Diabetes can contribute to macular pucker formation, particularly in people with proliferative diabetic retinopathy, where abnormal blood vessels grow on the retinal surface. These vessels are fragile and promote the kind of cellular activity that leads to membrane formation. People with a history of eye trauma, even blunt injury without a retinal tear, can also develop macular puckers, likely because the impact disrupts the vitreoretinal interface enough to trigger cell migration.

In a meaningful number of cases, no clear cause is identified. These are called idiopathic macular puckers, and they’re assumed to result from subtle, subclinical vitreous detachments that occurred without the person noticing any symptoms. Idiopathic cases account for the majority of macular puckers overall.

What a Macular Pucker Does to Your Vision

The hallmark symptom is metamorphopsia, a type of visual distortion where straight lines appear wavy or bent. Door frames might look curved, text on a page may seem warped, and faces can appear slightly misshapen. Some people also notice that objects look bigger or smaller than they should, or that their central vision has a blurry, hazy quality even with updated glasses. These distortions happen because the contracting membrane physically reshapes the retinal tissue underneath, changing how light-sensitive cells receive and transmit images.

Symptoms tend to develop gradually. Many people don’t notice the distortion until they happen to close one eye and realize the other eye’s vision has changed. The severity depends on how tightly the membrane contracts and how much the underlying retina is distorted. Mild puckers may cause barely noticeable waviness, while more advanced ones can significantly reduce central vision.

How Severity Is Measured

Doctors evaluate macular puckers using optical coherence tomography (OCT), a painless imaging scan that creates detailed cross-sectional pictures of the retina.
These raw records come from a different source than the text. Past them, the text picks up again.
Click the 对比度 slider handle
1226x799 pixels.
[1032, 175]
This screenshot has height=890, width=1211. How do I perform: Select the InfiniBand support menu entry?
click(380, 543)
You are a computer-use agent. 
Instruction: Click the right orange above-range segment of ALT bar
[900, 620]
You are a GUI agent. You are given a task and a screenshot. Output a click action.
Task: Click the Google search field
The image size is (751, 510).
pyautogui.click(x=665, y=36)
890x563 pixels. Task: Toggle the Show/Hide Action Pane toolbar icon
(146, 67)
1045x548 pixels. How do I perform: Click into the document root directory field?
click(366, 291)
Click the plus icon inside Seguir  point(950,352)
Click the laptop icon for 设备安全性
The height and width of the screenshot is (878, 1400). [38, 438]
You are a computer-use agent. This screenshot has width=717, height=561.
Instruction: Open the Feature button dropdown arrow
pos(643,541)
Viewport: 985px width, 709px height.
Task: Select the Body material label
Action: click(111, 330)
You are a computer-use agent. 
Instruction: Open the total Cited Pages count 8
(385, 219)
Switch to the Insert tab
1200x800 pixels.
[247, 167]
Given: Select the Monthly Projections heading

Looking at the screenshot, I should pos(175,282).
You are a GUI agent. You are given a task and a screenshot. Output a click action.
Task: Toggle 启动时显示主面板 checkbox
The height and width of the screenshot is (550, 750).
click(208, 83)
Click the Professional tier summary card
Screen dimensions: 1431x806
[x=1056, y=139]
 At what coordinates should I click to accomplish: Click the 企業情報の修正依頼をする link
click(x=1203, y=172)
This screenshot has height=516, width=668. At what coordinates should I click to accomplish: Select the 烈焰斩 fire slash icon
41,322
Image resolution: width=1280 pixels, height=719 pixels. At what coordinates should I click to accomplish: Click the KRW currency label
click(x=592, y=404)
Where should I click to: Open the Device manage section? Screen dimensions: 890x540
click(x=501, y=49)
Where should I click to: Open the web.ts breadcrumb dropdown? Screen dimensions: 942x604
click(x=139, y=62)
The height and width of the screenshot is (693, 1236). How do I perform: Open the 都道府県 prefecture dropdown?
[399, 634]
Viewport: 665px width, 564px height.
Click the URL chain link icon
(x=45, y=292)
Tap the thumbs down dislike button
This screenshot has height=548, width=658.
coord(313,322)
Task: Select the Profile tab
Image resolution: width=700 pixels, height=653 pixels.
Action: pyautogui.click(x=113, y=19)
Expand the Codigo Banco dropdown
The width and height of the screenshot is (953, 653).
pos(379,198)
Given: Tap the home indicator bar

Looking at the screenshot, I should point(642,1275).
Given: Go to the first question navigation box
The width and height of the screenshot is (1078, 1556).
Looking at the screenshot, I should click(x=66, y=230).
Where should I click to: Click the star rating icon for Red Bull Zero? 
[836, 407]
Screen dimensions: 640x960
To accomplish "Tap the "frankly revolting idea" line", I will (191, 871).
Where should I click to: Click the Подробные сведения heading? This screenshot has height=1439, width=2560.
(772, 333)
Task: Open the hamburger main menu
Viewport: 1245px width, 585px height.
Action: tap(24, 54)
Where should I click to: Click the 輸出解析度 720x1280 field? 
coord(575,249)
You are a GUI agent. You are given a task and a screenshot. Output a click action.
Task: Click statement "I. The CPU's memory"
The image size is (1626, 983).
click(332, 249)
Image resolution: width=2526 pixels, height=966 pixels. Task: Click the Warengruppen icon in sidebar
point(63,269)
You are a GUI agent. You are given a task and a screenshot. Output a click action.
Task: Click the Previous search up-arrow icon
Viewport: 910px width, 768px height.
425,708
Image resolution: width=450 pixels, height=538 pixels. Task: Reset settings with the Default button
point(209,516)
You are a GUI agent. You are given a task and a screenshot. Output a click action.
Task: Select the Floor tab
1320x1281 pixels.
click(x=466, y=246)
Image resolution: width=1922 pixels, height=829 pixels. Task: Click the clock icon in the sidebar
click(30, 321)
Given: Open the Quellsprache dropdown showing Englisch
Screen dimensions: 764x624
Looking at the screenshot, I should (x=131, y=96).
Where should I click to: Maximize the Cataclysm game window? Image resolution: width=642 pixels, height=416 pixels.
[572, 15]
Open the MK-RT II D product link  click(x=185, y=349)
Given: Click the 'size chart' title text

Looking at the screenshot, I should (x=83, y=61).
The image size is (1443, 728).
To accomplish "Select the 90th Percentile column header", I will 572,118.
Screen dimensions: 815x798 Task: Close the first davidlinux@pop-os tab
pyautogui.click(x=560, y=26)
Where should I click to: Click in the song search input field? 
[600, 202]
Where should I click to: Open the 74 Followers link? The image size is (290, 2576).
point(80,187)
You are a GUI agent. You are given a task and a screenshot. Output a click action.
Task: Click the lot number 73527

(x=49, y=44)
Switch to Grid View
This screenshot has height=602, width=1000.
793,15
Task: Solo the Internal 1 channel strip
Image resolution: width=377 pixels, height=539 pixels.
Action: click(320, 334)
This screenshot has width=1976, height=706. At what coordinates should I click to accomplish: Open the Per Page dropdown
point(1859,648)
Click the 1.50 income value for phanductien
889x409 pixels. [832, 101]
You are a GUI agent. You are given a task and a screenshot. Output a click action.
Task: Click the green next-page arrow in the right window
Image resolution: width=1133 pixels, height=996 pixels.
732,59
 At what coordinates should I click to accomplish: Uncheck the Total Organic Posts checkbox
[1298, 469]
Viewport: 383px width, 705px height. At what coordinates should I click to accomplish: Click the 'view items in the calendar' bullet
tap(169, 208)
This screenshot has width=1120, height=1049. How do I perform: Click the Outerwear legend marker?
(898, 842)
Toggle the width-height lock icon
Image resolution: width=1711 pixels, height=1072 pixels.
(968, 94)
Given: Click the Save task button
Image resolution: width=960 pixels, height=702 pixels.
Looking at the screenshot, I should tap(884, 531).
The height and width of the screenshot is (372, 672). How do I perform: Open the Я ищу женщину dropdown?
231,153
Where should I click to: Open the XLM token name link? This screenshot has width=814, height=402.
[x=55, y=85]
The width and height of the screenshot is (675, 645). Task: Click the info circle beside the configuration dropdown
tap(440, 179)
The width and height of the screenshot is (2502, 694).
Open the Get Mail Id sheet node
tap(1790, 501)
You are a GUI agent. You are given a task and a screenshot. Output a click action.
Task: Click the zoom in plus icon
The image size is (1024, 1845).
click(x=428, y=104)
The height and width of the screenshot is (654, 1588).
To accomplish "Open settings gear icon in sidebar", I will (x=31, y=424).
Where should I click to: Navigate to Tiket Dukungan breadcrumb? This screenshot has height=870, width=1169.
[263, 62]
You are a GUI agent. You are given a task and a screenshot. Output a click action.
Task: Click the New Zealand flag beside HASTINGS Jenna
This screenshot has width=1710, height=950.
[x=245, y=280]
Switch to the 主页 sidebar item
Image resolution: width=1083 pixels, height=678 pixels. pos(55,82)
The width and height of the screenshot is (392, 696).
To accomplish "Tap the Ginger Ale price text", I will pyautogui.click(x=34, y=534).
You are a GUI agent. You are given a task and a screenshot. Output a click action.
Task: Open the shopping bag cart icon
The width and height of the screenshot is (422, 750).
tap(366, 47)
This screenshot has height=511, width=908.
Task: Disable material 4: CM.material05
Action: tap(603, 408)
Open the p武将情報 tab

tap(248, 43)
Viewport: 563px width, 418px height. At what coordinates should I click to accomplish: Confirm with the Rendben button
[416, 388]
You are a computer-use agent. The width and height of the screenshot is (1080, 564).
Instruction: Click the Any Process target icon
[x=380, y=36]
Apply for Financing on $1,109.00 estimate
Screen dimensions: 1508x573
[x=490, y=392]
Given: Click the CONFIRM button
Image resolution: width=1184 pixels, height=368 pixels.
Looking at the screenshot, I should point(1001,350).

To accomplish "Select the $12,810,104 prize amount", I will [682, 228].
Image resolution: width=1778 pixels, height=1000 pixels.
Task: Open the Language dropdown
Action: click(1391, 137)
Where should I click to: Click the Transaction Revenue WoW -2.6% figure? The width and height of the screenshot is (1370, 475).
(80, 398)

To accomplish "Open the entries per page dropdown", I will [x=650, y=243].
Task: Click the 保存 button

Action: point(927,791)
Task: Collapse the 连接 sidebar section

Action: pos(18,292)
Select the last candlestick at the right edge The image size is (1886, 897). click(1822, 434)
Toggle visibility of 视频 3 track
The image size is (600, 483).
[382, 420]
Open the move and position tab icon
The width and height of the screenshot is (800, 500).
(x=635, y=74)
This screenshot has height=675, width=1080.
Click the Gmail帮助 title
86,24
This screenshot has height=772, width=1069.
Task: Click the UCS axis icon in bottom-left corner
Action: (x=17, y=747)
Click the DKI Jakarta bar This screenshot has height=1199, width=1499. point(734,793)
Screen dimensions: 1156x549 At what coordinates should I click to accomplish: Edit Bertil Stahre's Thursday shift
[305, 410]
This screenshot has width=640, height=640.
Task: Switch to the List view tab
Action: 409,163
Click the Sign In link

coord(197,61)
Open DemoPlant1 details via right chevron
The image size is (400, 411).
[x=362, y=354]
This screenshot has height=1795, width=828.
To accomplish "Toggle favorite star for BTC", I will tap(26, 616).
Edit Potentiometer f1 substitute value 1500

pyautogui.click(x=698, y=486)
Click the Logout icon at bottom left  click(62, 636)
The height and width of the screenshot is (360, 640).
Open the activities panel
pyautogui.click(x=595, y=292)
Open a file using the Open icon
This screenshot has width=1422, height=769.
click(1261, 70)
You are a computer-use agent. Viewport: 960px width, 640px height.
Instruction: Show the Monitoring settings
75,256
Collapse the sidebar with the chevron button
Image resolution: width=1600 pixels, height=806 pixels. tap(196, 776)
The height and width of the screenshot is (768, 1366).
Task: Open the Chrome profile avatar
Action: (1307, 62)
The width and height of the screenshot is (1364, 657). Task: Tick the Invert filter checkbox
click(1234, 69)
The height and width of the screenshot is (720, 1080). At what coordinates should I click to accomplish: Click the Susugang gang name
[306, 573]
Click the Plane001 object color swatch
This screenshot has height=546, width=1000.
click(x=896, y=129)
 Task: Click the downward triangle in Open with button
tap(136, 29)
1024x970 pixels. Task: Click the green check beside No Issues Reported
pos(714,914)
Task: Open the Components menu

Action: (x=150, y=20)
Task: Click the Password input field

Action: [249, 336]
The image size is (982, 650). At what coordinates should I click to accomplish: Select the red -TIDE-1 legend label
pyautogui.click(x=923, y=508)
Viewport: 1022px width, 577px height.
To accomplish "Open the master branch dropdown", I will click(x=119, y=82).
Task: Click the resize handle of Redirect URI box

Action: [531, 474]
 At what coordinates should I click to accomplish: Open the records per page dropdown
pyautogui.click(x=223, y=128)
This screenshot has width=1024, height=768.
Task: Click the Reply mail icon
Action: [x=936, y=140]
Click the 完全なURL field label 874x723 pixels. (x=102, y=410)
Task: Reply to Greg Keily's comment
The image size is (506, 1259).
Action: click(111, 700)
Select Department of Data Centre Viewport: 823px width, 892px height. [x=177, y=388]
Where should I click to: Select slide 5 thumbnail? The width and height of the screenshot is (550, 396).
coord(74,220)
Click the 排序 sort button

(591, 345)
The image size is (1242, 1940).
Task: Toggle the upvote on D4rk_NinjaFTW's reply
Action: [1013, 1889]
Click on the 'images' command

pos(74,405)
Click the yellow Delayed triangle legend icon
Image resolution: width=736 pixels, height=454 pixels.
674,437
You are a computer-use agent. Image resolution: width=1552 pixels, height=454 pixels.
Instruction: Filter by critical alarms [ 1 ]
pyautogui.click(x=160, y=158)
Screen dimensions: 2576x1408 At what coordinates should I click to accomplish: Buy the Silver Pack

A widely used grading system classifies puckers into four stages based on what the OCT reveals:

  • Stage 1: A thin, mild membrane with the normal foveal dip still visible. Vision is usually minimally affected.
  • Stage 2: The membrane has thickened enough to flatten the foveal dip, and the outer layers of the retina appear widened.
  • Stage 3: Abnormal inner retinal layers now stretch continuously across the foveal center, a finding linked to noticeably reduced visual sharpness.
  • Stage 4: A thick membrane with both continuous abnormal inner layers and disrupted retinal architecture. This stage carries the most significant vision loss.

This staging system helps guide treatment decisions. Stages 1 and 2 are typically monitored with periodic exams, while stages 3 and 4 are more likely to benefit from surgery.

When and How It’s Treated

There is no eye drop, injection, or medication that can dissolve a macular pucker. The only treatment is a surgical procedure called vitrectomy with membrane peeling. A retinal surgeon removes the vitreous gel, then carefully peels the membrane off the retinal surface using microscopic instruments. The surgery is usually performed as an outpatient procedure under local anesthesia.

Most people who undergo membrane peeling see meaningful improvement in their vision, though the degree of recovery varies. Vision typically continues to improve gradually over several months as the retina flattens and heals. People with less severe puckers before surgery and shorter duration of symptoms tend to have the best outcomes. Complete return to normal vision is possible but not guaranteed, especially in more advanced cases where the retina has been distorted for a long time.

For mild macular puckers that cause little or no visual distortion, the standard approach is watchful waiting. Many membranes remain stable for years, and a small number even improve on their own if the membrane partially separates from the retinal surface. Regular OCT scans allow your eye doctor to track any changes and recommend surgery if the pucker progresses to a point where it meaningfully affects your daily vision.